Recorrimos a nado como 500 metros. En algún caso cubría por la cintura en otros casos podría cubrir varios metros, pero siempre con el agua transparente y ese color turquesa que se ve potenciado cada vez que entraban los rayos de sol.

Wadi Shab
Wadi Shab
Wadi Shab
Wadi Shab

Hay que tener en cuenta que hay zonas donde Wadi Shab es muy estrecho y apenas entra el sol, por lo que cuando más vertical esté, más iluminación y más bonito se verá. Hay una cueva espectacular donde hay que bucear un poco para poder disfrutar de ella. Dentro de la cueva hay una cuerda para poder escalarla y acceder a otro nivel de las pozas. Os podéis imaginar, esto es una maravilla.
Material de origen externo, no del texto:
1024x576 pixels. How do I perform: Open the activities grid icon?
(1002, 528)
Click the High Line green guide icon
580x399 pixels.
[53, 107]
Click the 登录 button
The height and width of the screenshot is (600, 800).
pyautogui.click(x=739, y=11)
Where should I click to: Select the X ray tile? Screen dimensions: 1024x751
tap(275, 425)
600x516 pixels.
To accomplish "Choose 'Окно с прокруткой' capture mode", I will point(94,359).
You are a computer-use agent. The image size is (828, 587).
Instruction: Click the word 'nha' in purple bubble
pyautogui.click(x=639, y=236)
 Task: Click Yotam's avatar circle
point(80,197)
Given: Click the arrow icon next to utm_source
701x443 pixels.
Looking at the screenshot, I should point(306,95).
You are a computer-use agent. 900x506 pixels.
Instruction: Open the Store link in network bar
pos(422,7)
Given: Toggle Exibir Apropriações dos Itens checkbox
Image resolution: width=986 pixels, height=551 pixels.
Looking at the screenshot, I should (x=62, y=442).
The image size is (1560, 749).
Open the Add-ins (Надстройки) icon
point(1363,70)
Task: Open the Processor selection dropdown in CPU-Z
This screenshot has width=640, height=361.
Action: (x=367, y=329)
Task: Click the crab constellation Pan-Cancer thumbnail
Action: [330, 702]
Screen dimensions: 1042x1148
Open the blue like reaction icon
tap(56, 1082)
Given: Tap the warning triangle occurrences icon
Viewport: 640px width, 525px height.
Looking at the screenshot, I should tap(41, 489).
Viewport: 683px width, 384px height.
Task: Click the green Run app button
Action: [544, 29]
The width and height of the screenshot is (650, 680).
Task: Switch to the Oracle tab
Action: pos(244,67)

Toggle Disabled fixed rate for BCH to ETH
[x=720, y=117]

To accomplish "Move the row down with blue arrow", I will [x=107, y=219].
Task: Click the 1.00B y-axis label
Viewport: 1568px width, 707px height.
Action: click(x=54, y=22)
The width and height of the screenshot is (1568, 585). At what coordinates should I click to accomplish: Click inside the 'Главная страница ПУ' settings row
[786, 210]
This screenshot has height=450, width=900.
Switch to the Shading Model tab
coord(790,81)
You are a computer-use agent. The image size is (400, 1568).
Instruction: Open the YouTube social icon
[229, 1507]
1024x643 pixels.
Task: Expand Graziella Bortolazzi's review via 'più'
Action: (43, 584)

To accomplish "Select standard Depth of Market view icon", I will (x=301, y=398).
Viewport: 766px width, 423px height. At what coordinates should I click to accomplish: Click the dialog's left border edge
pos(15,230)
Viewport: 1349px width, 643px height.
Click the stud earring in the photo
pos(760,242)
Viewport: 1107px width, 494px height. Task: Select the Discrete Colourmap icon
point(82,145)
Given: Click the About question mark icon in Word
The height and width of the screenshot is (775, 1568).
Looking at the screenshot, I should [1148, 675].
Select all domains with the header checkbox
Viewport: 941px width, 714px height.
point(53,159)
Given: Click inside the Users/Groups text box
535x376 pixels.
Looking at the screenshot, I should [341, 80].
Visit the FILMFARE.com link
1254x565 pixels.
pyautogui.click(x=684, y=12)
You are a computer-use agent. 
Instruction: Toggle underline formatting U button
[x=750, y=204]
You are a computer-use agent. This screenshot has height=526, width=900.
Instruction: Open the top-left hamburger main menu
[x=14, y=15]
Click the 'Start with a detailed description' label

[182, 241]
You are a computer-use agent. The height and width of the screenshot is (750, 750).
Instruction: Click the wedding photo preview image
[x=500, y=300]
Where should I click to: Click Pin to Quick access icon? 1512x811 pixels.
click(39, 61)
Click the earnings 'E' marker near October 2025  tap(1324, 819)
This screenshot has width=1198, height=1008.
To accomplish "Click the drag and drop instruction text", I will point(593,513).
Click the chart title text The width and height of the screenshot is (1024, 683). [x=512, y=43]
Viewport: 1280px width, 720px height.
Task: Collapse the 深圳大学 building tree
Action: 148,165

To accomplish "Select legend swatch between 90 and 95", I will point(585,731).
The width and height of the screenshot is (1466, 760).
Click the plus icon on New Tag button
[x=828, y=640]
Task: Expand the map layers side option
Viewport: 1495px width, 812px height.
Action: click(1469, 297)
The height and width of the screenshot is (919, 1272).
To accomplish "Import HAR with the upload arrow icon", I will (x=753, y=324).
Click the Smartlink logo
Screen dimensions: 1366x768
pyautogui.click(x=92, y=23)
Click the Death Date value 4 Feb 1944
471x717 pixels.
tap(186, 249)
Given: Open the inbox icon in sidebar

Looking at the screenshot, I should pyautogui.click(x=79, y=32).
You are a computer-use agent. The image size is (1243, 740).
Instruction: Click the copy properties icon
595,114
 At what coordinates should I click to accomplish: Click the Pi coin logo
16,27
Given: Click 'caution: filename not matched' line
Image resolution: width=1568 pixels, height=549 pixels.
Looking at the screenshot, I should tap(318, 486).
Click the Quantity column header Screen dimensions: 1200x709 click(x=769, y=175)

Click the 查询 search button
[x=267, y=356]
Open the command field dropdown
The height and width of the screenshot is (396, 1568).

Otros lugares únicos en Omán

Poco antes de Wadi Shab está Wadi Tani. En temporada seca a penas tiene agua. Se puede recorrer en coche por una carretera asfaltada hasta llegar aun pequeño pueblo.

Wadi Tani
Wadi Tani

En Sink Hole, que aunque no merece la pena es un lugar que hay que conocer, aunque sea de pasada. No tiene nada que ver con un wadi y se puede ver en poco tiempo.

Sink hole
Sink hole

Datos prácticos

Antes de partir a Omán

¿Cómo llegar?

Wadi Bani Khalid

Esta ubicado en el interior, no muy lejos de Wahiba Sands.

Wadi Shab

Esta ubicado junto al mar, en la carretera que va desde Sur a Mascate.